> **REQUIRED TASK**
Render every line of the listing below as a JSON list of strings, one string per line, skipping blank lines.

Item-finding records:
-------

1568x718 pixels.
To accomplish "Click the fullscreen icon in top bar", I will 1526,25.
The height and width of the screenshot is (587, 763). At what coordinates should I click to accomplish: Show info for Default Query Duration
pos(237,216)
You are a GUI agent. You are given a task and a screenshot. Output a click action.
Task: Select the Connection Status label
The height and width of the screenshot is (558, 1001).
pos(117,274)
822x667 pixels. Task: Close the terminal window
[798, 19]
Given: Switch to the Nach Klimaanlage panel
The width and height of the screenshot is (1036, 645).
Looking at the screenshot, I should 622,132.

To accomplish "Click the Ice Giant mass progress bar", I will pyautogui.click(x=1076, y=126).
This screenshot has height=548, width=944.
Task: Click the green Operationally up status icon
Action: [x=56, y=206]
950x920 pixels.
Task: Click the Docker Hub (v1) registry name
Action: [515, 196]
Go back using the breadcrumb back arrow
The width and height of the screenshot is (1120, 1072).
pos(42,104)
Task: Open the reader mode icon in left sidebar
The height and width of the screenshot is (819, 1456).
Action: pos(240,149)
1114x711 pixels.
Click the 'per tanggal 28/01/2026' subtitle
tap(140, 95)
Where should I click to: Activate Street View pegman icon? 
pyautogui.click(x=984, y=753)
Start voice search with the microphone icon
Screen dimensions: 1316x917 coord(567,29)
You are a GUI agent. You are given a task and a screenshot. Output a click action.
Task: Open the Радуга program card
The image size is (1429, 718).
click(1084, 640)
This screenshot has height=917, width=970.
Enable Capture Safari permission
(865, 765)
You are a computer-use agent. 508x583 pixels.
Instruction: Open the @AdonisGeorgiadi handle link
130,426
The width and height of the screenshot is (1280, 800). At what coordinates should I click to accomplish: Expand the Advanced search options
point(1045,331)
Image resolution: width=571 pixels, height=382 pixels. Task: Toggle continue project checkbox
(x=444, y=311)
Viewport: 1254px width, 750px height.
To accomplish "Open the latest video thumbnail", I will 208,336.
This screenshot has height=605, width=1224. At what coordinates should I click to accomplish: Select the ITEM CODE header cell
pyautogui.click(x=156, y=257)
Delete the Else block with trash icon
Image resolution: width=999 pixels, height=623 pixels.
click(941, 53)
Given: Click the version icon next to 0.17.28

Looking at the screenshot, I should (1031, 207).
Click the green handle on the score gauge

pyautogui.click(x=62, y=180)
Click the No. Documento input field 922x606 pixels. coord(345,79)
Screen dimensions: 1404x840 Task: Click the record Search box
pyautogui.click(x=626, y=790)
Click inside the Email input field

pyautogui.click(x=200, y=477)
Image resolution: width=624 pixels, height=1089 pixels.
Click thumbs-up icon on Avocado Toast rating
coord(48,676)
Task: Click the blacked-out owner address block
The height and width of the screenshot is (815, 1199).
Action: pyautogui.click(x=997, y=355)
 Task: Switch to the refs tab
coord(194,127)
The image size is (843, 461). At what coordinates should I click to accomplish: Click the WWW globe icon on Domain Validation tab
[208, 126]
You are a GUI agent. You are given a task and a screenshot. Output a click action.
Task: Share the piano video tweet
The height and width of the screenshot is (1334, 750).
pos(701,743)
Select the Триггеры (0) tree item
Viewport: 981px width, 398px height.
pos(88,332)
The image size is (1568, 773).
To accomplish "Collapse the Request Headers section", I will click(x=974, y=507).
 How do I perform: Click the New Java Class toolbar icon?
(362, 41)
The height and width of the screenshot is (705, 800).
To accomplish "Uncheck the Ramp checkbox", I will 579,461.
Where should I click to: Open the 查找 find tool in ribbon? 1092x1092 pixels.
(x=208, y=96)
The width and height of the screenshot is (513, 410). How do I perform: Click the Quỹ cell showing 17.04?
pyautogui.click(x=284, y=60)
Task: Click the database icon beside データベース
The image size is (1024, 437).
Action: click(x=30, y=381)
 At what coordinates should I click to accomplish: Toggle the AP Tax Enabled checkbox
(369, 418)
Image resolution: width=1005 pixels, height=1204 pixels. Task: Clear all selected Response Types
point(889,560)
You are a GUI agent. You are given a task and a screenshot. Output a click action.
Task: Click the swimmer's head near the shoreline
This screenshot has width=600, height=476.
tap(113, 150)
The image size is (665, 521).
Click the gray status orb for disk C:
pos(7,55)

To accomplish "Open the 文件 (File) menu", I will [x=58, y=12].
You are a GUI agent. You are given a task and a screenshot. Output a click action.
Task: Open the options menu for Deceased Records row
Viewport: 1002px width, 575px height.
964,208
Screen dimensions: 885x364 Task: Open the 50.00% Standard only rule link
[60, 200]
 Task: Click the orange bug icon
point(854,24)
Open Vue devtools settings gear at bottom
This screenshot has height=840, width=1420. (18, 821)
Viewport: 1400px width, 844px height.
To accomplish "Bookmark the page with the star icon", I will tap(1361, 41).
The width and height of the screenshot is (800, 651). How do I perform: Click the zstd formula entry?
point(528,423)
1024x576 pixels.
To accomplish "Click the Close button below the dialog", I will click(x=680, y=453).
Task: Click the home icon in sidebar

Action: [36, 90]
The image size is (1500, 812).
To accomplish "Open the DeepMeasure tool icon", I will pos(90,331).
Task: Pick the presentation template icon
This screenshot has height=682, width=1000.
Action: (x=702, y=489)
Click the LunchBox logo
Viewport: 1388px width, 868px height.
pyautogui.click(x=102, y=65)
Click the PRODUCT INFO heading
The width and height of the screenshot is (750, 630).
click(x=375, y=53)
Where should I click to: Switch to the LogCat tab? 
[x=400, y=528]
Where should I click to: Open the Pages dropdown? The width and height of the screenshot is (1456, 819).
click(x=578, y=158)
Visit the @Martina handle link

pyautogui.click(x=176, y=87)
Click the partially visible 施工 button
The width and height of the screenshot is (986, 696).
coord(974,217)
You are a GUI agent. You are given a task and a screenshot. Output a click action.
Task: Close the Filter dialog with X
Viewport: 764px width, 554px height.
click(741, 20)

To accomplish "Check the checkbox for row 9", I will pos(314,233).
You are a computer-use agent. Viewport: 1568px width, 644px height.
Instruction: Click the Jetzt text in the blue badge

-------

> **RESPONSE TO THE TASK**
[
  "1568x718 pixels.",
  "To accomplish \"Click the fullscreen icon in top bar\", I will 1526,25.",
  "The height and width of the screenshot is (587, 763). At what coordinates should I click to accomplish: Show info for Default Query Duration",
  "pos(237,216)",
  "You are a GUI agent. You are given a task and a screenshot. Output a click action.",
  "Task: Select the Connection Status label",
  "The height and width of the screenshot is (558, 1001).",
  "pos(117,274)",
  "822x667 pixels. Task: Close the terminal window",
  "[798, 19]",
  "Given: Switch to the Nach Klimaanlage panel",
  "The width and height of the screenshot is (1036, 645).",
  "Looking at the screenshot, I should 622,132.",
  "To accomplish \"Click the Ice Giant mass progress bar\", I will pyautogui.click(x=1076, y=126).",
  "This screenshot has height=548, width=944.",
  "Task: Click the green Operationally up status icon",
  "Action: [x=56, y=206]",
  "950x920 pixels.",
  "Task: Click the Docker Hub (v1) registry name",
  "Action: [515, 196]",
  "Go back using the breadcrumb back arrow",
  "The width and height of the screenshot is (1120, 1072).",
  "pos(42,104)",
  "Task: Open the reader mode icon in left sidebar",
  "The height and width of the screenshot is (819, 1456).",
  "Action: pos(240,149)",
  "1114x711 pixels.",
  "Click the 'per tanggal 28/01/2026' subtitle",
  "tap(140, 95)",
  "Where should I click to: Activate Street View pegman icon? ",
  "pyautogui.click(x=984, y=753)",
  "Start voice search with the microphone icon",
  "Screen dimensions: 1316x917 coord(567,29)",
  "You are a GUI agent. You are given a task and a screenshot. Output a click action.",
  "Task: Open the Радуга program card",
  "The image size is (1429, 718).",
  "click(1084, 640)",
  "This screenshot has height=917, width=970.",
  "Enable Capture Safari permission",
  "(865, 765)",
  "You are a computer-use agent. 508x583 pixels.",
  "Instruction: Open the @AdonisGeorgiadi handle link",
  "130,426",
  "The width and height of the screenshot is (1280, 800). At what coordinates should I click to accomplish: Expand the Advanced search options",
  "point(1045,331)",
  "Image resolution: width=571 pixels, height=382 pixels. Task: Toggle continue project checkbox",
  "(x=444, y=311)",
  "Viewport: 1254px width, 750px height.",
  "To accomplish \"Open the latest video thumbnail\", I will 208,336.",
  "This screenshot has height=605, width=1224. At what coordinates should I click to accomplish: Select the ITEM CODE header cell",
  "pyautogui.click(x=156, y=257)",
  "Delete the Else block with trash icon",
  "Image resolution: width=999 pixels, height=623 pixels.",
  "click(941, 53)",
  "Given: Click the version icon next to 0.17.28",
  "Looking at the screenshot, I should (1031, 207).",
  "Click the green handle on the score gauge",
  "pyautogui.click(x=62, y=180)",
  "Click the No. Documento input field 922x606 pixels. coord(345,79)",
  "Screen dimensions: 1404x840 Task: Click the record Search box",
  "pyautogui.click(x=626, y=790)",
  "Click inside the Email input field",
  "pyautogui.click(x=200, y=477)",
  "Image resolution: width=624 pixels, height=1089 pixels.",
  "Click thumbs-up icon on Avocado Toast rating",
  "coord(48,676)",
  "Task: Click the blacked-out owner address block",
  "The height and width of the screenshot is (815, 1199).",
  "Action: pyautogui.click(x=997, y=355)",
  " Task: Switch to the refs tab",
  "coord(194,127)",
  "The image size is (843, 461). At what coordinates should I click to accomplish: Click the WWW globe icon on Domain Validation tab",
  "[208, 126]",
  "You are a GUI agent. You are given a task and a screenshot. Output a click action.",
  "Task: Share the piano video tweet",
  "The height and width of the screenshot is (1334, 750).",
  "pos(701,743)",
  "Select the Триггеры (0) tree item",
  "Viewport: 981px width, 398px height.",
  "pos(88,332)",
  "The image size is (1568, 773).",
  "To accomplish \"Collapse the Request Headers section\", I will click(x=974, y=507).",
  " How do I perform: Click the New Java Class toolbar icon?",
  "(362, 41)",
  "The height and width of the screenshot is (705, 800).",
  "To accomplish \"Uncheck the Ramp checkbox\", I will 579,461.",
  "Where should I click to: Open the 查找 find tool in ribbon? 1092x1092 pixels.",
  "(x=208, y=96)",
  "The width and height of the screenshot is (513, 410). How do I perform: Click the Quỹ cell showing 17.04?",
  "pyautogui.click(x=284, y=60)",
  "Task: Click the database icon beside データベース",
  "The image size is (1024, 437).",
  "Action: click(x=30, y=381)",
  " At what coordinates should I click to accomplish: Toggle the AP Tax Enabled checkbox",
  "(369, 418)",
  "Image resolution: width=1005 pixels, height=1204 pixels. Task: Clear all selected Response Types",
  "point(889,560)",
  "You are a GUI agent. You are given a task and a screenshot. Output a click action.",
  "Task: Click the swimmer's head near the shoreline",
  "This screenshot has width=600, height=476.",
  "tap(113, 150)",
  "The image size is (665, 521).",
  "Click the gray status orb for disk C:",
  "pos(7,55)",
  "To accomplish \"Open the 文件 (File) menu\", I will [x=58, y=12].",
  "You are a GUI agent. You are given a task and a screenshot. Output a click action.",
  "Task: Open the options menu for Deceased Records row",
  "Viewport: 1002px width, 575px height.",
  "964,208",
  "Screen dimensions: 885x364 Task: Open the 50.00% Standard only rule link",
  "[60, 200]",
  " Task: Click the orange bug icon",
  "point(854,24)",
  "Open Vue devtools settings gear at bottom",
  "This screenshot has height=840, width=1420. (18, 821)",
  "Viewport: 1400px width, 844px height.",
  "To accomplish \"Bookmark the page with the star icon\", I will tap(1361, 41).",
  "The width and height of the screenshot is (800, 651). How do I perform: Click the zstd formula entry?",
  "point(528,423)",
  "1024x576 pixels.",
  "To accomplish \"Click the Close button below the dialog\", I will click(x=680, y=453).",
  "Task: Click the home icon in sidebar",
  "Action: [36, 90]",
  "The image size is (1500, 812).",
  "To accomplish \"Open the DeepMeasure tool icon\", I will pos(90,331).",
  "Task: Pick the presentation template icon",
  "This screenshot has height=682, width=1000.",
  "Action: (x=702, y=489)",
  "Click the LunchBox logo",
  "Viewport: 1388px width, 868px height.",
  "pyautogui.click(x=102, y=65)",
  "Click the PRODUCT INFO heading",
  "The width and height of the screenshot is (750, 630).",
  "click(x=375, y=53)",
  "Where should I click to: Switch to the LogCat tab? ",
  "[x=400, y=528]",
  "Where should I click to: Open the Pages dropdown? The width and height of the screenshot is (1456, 819).",
  "click(x=578, y=158)",
  "Visit the @Martina handle link",
  "pyautogui.click(x=176, y=87)",
  "Click the partially visible 施工 button",
  "The width and height of the screenshot is (986, 696).",
  "coord(974,217)",
  "You are a GUI agent. You are given a task and a screenshot. Output a click action.",
  "Task: Close the Filter dialog with X",
  "Viewport: 764px width, 554px height.",
  "click(741, 20)",
  "To accomplish \"Check the checkbox for row 9\", I will pos(314,233).",
  "You are a computer-use agent. Viewport: 1568px width, 644px height.",
  "Instruction: Click the Jetzt text in the blue badge"
]